◆ **Problem details**
The full set of entries is to be returned word for word.

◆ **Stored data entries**
----------------------------------------

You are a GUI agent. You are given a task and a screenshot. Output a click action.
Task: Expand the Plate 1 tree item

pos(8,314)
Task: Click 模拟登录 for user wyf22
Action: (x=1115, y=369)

----------------------------------------

◆ **Result of this exercise**
You are a GUI agent. You are given a task and a screenshot. Output a click action.
Task: Expand the Plate 1 tree item

pos(8,314)
Task: Click 模拟登录 for user wyf22
Action: (x=1115, y=369)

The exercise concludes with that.